### Provided passage:
·····

Studio album by Trivium
- Released: March 15, 2005
- Recorded: September – October 2004
- Studios: Audiohammer (Sanford, Florida); Morrisound Recording (Tampa, Florida);
- Genres: Melodic metalcore; thrash metal;
- Length: 55:11 75:23 (extended version)
- Label: Roadrunner
- Producers: Jason Suecof; Matt Heafy;

Trivium studio album chronology
| Ember to Inferno (2003) | Ascendancy (2005) | The Crusade (2006) |

Singles from Ascendancy
- "Like Light to the Flies" Released: January 2005; "Pull Harder on the Strings of Your Martyr" Released: March 2005; "A Gunshot to the Head of Trepidation" Released: May 2005; "Dying in Your Arms" Released: November 2005;

= Ascendancy (album) =

Ascendancy is the second studio album by American heavy metal band Trivium. It was released on March 15, 2005 through Roadrunner Records and was produced by Jason Suecof and Matt Heafy.

·····

### What you need to do:
a) Update the rows from the first one up to and including the line with "Action: click(92, 26)", replacing "screenshot" with "capture" and leaving everything else unchanged.
b) Go on with the article about the Ascendancy album from where it stops.

·····

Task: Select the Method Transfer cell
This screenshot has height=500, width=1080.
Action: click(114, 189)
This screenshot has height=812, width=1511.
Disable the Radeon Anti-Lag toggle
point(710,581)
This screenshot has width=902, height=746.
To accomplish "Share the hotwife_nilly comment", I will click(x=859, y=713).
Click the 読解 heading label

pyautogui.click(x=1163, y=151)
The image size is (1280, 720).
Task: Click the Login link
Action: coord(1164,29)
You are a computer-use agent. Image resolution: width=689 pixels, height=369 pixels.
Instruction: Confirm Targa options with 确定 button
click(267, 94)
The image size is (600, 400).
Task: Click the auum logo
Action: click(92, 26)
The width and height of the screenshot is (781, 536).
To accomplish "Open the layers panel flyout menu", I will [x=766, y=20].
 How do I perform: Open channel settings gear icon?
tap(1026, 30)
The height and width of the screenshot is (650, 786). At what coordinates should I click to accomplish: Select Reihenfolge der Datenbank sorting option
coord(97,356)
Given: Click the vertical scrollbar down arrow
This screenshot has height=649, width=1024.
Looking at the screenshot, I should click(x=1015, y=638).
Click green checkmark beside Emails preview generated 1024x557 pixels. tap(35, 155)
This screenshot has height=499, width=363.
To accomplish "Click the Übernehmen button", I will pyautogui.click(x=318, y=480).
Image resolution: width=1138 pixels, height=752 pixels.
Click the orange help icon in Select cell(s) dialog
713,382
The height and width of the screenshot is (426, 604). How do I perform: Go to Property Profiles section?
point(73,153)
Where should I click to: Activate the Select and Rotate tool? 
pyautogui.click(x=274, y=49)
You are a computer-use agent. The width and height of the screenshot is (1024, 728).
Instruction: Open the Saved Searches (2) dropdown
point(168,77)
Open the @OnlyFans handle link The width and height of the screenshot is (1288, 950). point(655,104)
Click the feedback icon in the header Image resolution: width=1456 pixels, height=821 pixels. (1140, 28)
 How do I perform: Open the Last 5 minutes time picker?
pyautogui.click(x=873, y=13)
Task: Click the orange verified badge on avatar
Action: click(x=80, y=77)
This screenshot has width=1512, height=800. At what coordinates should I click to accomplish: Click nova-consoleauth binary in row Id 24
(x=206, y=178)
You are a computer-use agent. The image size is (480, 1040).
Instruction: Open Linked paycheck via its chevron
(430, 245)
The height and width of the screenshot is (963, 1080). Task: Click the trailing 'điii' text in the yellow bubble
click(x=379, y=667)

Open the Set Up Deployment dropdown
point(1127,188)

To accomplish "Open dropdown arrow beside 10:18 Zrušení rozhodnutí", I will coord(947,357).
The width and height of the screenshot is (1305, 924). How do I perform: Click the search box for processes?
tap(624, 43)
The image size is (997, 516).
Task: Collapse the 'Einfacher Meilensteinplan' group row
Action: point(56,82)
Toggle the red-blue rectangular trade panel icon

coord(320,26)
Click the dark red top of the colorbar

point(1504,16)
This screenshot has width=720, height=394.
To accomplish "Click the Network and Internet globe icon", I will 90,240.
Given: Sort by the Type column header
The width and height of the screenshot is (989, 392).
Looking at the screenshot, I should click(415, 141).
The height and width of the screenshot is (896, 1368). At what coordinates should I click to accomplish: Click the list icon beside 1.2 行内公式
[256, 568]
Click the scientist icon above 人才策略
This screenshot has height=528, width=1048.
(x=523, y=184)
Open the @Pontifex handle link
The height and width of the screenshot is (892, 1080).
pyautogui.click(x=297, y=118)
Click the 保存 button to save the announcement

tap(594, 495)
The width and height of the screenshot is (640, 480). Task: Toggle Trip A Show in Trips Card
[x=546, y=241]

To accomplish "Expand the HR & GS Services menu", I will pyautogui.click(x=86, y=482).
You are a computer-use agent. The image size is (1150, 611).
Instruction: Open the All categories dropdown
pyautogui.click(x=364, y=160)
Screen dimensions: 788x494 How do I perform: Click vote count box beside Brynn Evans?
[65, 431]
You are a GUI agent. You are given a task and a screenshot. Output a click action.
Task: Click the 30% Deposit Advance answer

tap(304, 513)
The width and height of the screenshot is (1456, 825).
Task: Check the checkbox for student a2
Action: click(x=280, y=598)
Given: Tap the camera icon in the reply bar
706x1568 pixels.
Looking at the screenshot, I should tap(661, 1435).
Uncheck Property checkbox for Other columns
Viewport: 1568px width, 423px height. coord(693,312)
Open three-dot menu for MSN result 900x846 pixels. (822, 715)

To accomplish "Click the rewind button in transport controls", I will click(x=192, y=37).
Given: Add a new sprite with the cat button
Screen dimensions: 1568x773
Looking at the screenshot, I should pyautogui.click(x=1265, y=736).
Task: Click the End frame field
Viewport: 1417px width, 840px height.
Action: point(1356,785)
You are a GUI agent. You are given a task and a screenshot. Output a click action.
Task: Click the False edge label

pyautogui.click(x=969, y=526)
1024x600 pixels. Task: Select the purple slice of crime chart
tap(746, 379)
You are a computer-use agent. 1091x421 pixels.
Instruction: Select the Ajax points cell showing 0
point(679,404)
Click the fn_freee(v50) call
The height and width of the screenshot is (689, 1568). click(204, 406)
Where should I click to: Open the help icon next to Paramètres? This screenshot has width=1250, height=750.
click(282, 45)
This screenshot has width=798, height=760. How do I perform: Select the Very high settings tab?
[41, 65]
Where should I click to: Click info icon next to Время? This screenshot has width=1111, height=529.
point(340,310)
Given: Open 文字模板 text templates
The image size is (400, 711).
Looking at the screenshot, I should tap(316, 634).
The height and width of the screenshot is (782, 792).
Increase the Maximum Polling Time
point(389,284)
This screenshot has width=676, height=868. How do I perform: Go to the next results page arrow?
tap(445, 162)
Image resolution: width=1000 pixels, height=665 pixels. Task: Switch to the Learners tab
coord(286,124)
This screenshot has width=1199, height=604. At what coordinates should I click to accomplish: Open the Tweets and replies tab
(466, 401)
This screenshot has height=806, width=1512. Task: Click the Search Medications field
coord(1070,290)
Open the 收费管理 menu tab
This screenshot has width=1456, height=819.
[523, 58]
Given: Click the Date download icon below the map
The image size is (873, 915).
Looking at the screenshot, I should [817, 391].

·····

### Final results:
a)
Task: Select the Method Transfer cell
This capture has height=500, width=1080.
Action: click(114, 189)
This capture has height=812, width=1511.
Disable the Radeon Anti-Lag toggle
point(710,581)
This capture has width=902, height=746.
To accomplish "Share the hotwife_nilly comment", I will click(x=859, y=713).
Click the 読解 heading label

pyautogui.click(x=1163, y=151)
The image size is (1280, 720).
Task: Click the Login link
Action: coord(1164,29)
You are a computer-use agent. Image resolution: width=689 pixels, height=369 pixels.
Instruction: Confirm Targa options with 确定 button
click(267, 94)
The image size is (600, 400).
Task: Click the auum logo
Action: click(92, 26)

b)
==Background==
This marks the first Trivium album to feature guitarist Corey Beaulieu and bassist Paolo Gregoletto. The album was produced by Jason Suecof and frontman Matt Heafy. The album spawned four singles: "Like Light to the Flies", "Pull Harder on the Strings of Your Martyr", "A Gunshot to the Head of Trepidation" and "Dying in Your Arms". Music videos for each of the songs were shot; a promotional video was filmed for the song "Rain". An earlier version of the video for "Dying in Your Arms" was also filmed (inspired by The Phantom of the Opera), but was scrapped because the band disliked the final product. This version of the video was made available to the public on April 18, 2025.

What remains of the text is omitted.